Anyways, on to the computer. Not sure what I want to do with an unstable computer. I’ll through a new m.2 and update all the firmware, but then what? I have a server already. I have a decent desktop already.
Maybe replace the tower doing the capture for my kid’s youtube? Seems like a waste and a good way to get some anger at it crashing in the middle of a recording.
I was thinking or reripping my movie library. I’ve learned a lot since I started. It could sit there crunching away.
Always, open to suggestions on what to do with an untrustworthy computer.
Define that a bit better. One thing you can do is disassembling the machine into it’s constituent parts, re-paste what you can, reseat cards, RAM sticks and everything else that can be taken apart, test with 1 RAM stick in various slots, systematically expanding if and when those sticks work and perhaps give the unit more power budget (bigger power brick).
I am planning on that. My dad spent a lot of time fiddling with it too. RAM, SSDs, new bottom plan and cooling fan. My understanding is that AMD made an error in their reference design which effected a percentage of everyone who had one of these APUs early on, not just Beelink. I think he drug his feet trying to “fix it” himself instead of shipping it back for so long, the warranty window had passes. I think they were going to charge him for shipping which also pissed him off. I will document everything he tried.
Maybe if Beelink will fix it still, I’ll ship it back to China for repair and hopefully give it to him for Christmas. I know he really wanted to make it work and like it.

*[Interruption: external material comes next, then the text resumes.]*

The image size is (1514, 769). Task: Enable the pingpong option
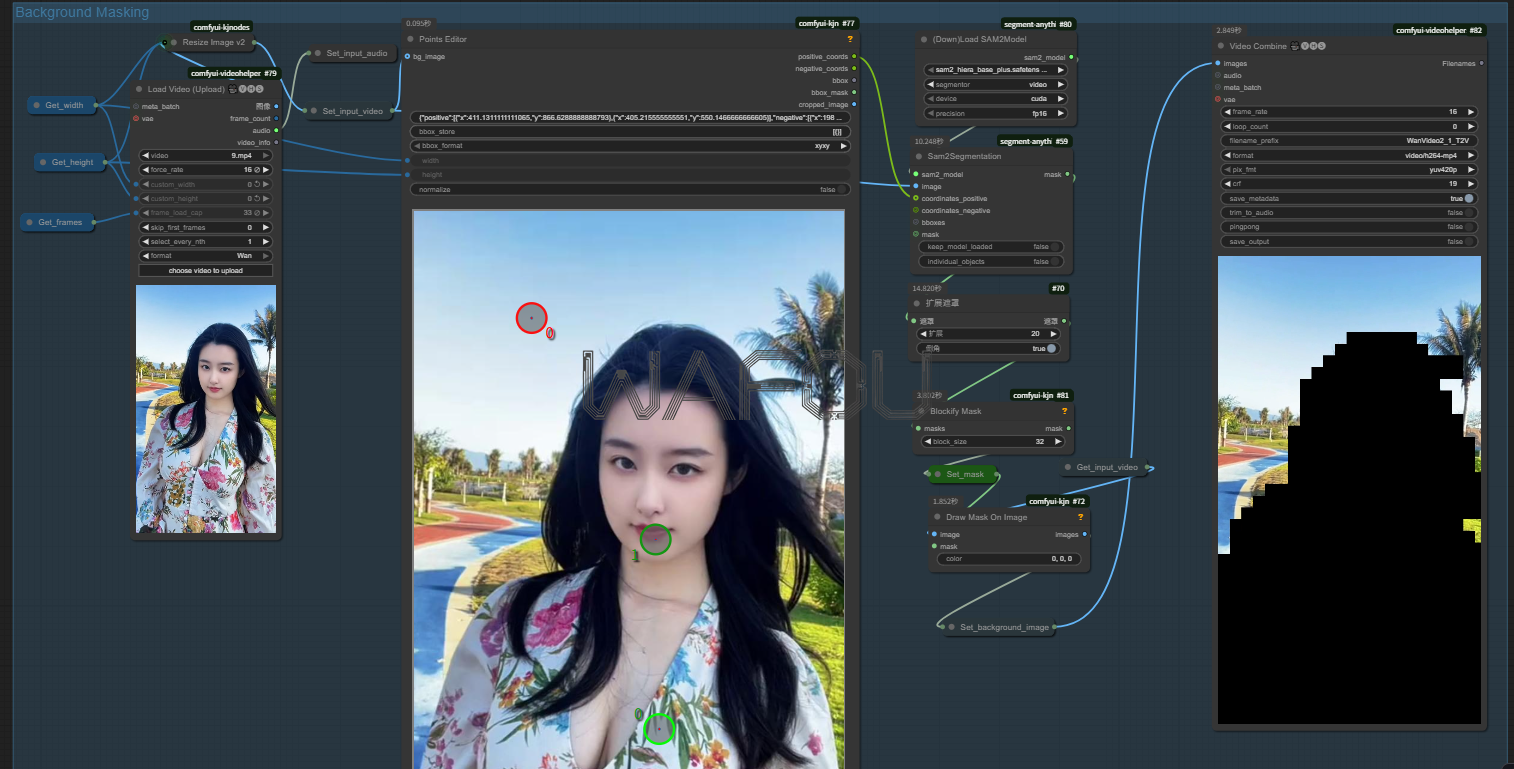1469,227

@wendell Is there a guide or something you followed for what needed to be reflowed. I have fixed a few PS3s but not sure on my skill here. If I could get it working and give it back to my dad for Christmas, that would be great.
we used a toaster oven that has a micro to follow a preset pre-heat/heating profile. we took everything off the board and added a couple drops of high heat epoxy to the opposite side of the board ‘heavy’ components to stop them from potentially falling off
For lack of an (expensive) re-flow oven, you can get good results with a hot-air gun. Mind, not a hairdryer! Same principle, true, but certainly not the same heat capacity Still not a cheap piece of kit, but very much better affordable then the oven
If you are in the US, sending it to Wendell for a re-flow treatment is probably your best option.
That’s pretty much how I fixed the PS3s. I just realized I don’t have a toaster oven anymore. Just the big one.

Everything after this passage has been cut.